Saturday, June 20, 2009

visa application

finally got down to applying for my resident visa. many thanks to M for doing the research and sending me an itemised list of documents that i needed to take with me. having had a tiresome experience at the brazillian embassy two months ago, which saw me making three frustrating trips down because the dude just didn't communicate and the website was useless, the swedish embassy was a breeze. am still somewhat puzzled as to why they need to see how much money i have in my bank account. it's such an invasion of privacy and a letter from the bank or most recent bank statement, is in no way indicative of anything. while i understand that they can't possibly grant visas to applicants who might potentially run out of money and require deportation with taxpayer's money, surely there's got to be some privacy law against having to reveal one's bank balance! plus if they were concerned about potential terrorists, if i were one, i wouldn't be so silly as to give them record of my real account, right? that kind of money be squirreled away in a swiss vault somewhere! they'd be better of running a global discovery for all possible bank accounts linked to my name that shows any sign of suspicious activity. oh well, conspiracy theories aside, i'm glad that the lady at the counter was so friendly. she even directed me to the nearest axs machine so i could pay my mobile bill.

back to the embassy to collect my visa in a fortnight!

in other news, i just found out where i'm going to be staying in stockholm. somewhat disappointed that it's not my first choice but it could be worse. at least i'm not assigned to the blooming construction site :)

Tuesday, June 9, 2009

thoughts on leaving

it's a little under two months before i leave for stockholm and having just gotten back from the great south american adventure, i'm faced with the inevitable question - so what're you doing this holiday?

and it's absolutely singaporean to instinctively wish i could come up with some impressive answer. "oh, i'm working on my phD, yes it's a little early, seeing how i only graduate next year, but no harm starting early." or "i'm off on a humanitarian mission to the middle of the atlantic to help find other parts of the doomed aeroplane", you know, something blithe like that. but the truth is, i'm not really doing anything till i leave in august, save intensive french classes at the alliance francais in july. i do need to get my swedish resident visa sorted out though and was appalled to find out that one needs an obscene bank balance before the visa application is approved. riddicks. what i sleep with my money under my pillow? then how?
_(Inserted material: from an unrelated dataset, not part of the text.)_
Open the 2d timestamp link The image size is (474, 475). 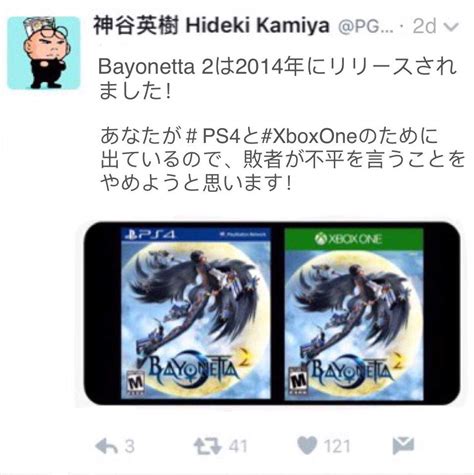pyautogui.click(x=424, y=26)
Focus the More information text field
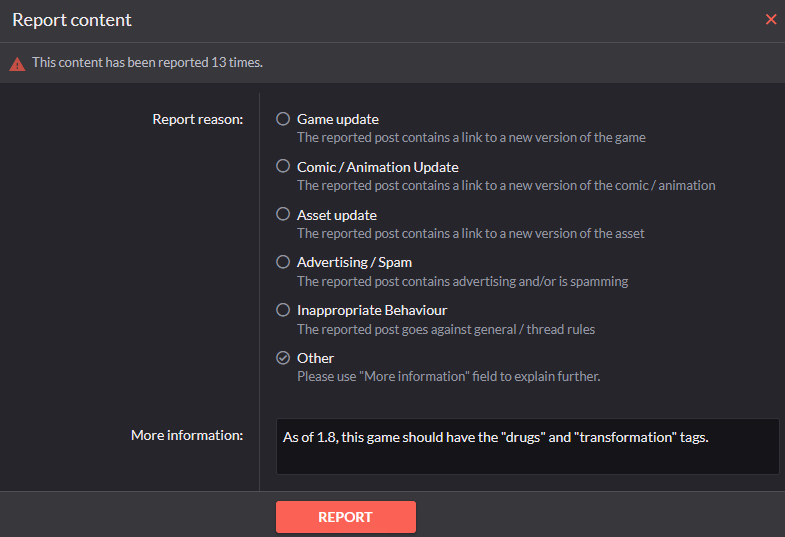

but that's just me being difficult.

it's a little strange to be going away at this late stage, when most of my friends have returned from their year abroad. grateful for the opportunity nonetheless and having traveled the past few school holidays, i'm decidedly more selective about where i go this time. no more random european cities just for the heck of it. oh, maybe a few, but not as often as previously! looking forward to taking my time, to meandering aimlessly and to letting the pace of life slow to a crawl. semi-relieved that i'm not embarking on some epic self-discovery process. i'm not 'missing' so there's no need to 'find' myself if i'm right here. am certain that there will be things that i'm going to lose along the way, hopefully nothing of particular importance, but the search can be saved for that.